Here is my wild finished string quilt (for kids)   I did use fabric from a scrap box gift from my local LQS. This is the 3rd project I've made from that scrap box, and there is still MORE in it!  The dotty light fabric is left over backing.  It's about 40" square.

Friday, January 18, 2019

Too much stringy fun!

I am still using a gift box of string and scrappy bits from my LQS.  Every year I try to made several donation quilts thru them for Hugs and Stitches, but fell behind this year.  However, I think these will be an excellent candidate.  I started sewing strips yesterday noon time, and next thing I noticed was that it was DARK outside!  Yikes, I couldn't stop.  My studio looks like a tornado hit! 

So today, I'm putting the strips-on-phone-book-paper together, and found this polka dot left-over backing .  Isn't is somethin? 

I'm using the tube method to sew the polka dot and strings together, which does lead to bias edges.  I do need to square up.  These blocks are 5 in. raw  I tried to use strings within pinks, purples, light blues, greens and added a few "cutsies" including some hedgehogs, teddy bears, rabbit.
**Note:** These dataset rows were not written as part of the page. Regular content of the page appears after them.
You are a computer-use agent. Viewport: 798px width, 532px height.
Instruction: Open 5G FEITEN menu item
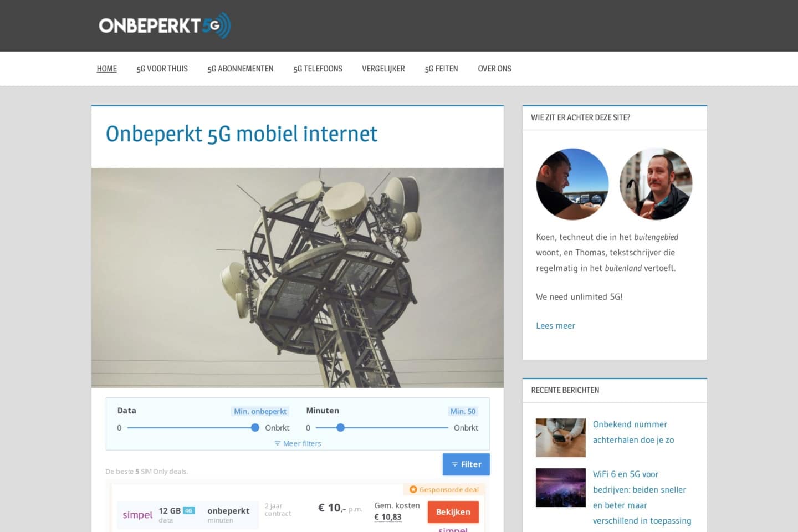[x=442, y=69]
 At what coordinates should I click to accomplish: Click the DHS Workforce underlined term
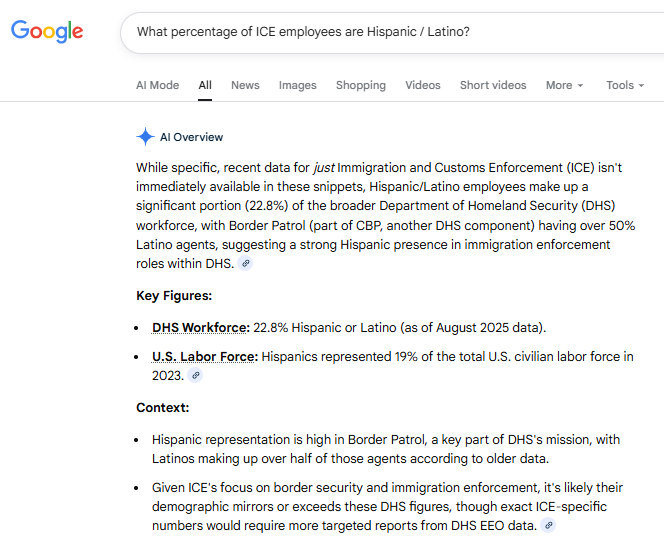pyautogui.click(x=200, y=328)
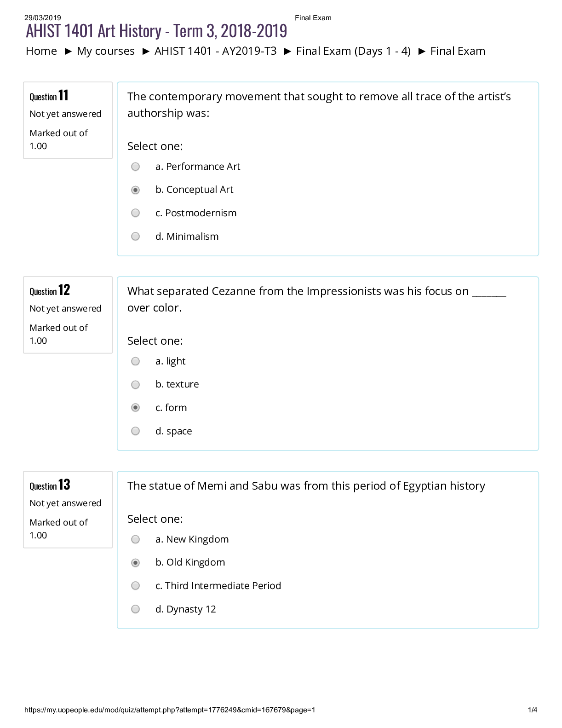Select the 'light' answer radio button
Screen dimensions: 562x728
[x=135, y=361]
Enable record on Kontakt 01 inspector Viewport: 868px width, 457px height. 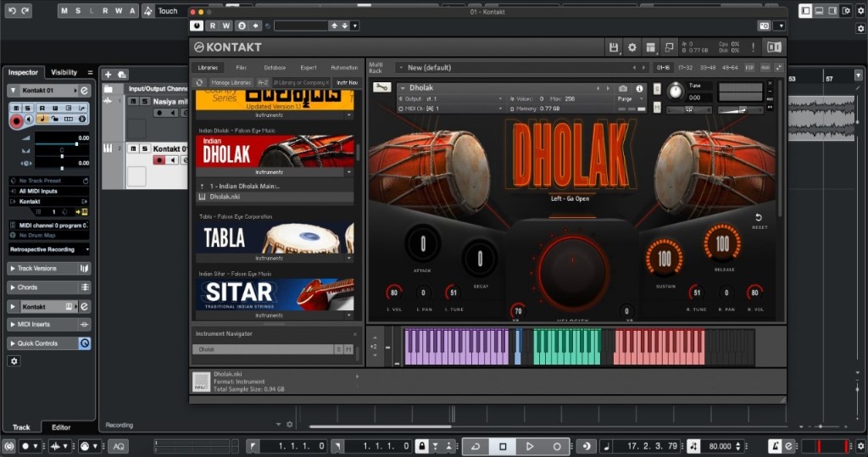click(x=16, y=121)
No decision yet on the setting.  My brain is on overdrive - feel like someone sneaked something into my iced tea.  What fun this is!  (still have paper to remove but ...)

Below are the paper/strings in chunks about 12 inches long.  I need to sew them end-to-end before adding the polka strips.  There are more than I need which means another option for setting the m together.  

Saturday, January 12, 2019

New projects: "Daybreak" and "Staying Grounded"

This project is from Bonnie Hunter's newest book, String Frenzy (the one with cheddar and strings on the cover).  I LOVE it but chose not to use strings in the sashings.   She calls the quilt "Daybreak".  I still need to come up with border ideas.  These blocks are  9 in. finished.  Despite the many small pieces, it went together quickly. 

Most of the fabrics in both these quilts were from a gift scrap box from my LQS .  I added a few here and there, but FORCING (almost) myself to use the box contents actually kept me more focused than if I had started rummaging for the "perfect" matching fabrics . 

There are still enough remaining fabric bits for another quilt, probably using bright strings.  Can't wait!  

The triangles in the center of the below quilt are 60 degree and by the time I reached the borders, I couldn't find that ruler again, so I used my Tri-Recs which always seems to turn out well.  Bonnie Hunter used 2 1/2 in. triangles for her center, mine are 4 in., and border triangles are smaller.  And I DID have to purchase the purple border fabric, some is not yet in the photo.  This is another quilt that both my DH and I really LOVE.

(BTW, I did find the lost ruler, exactly where I put it so as NOT to lose it!)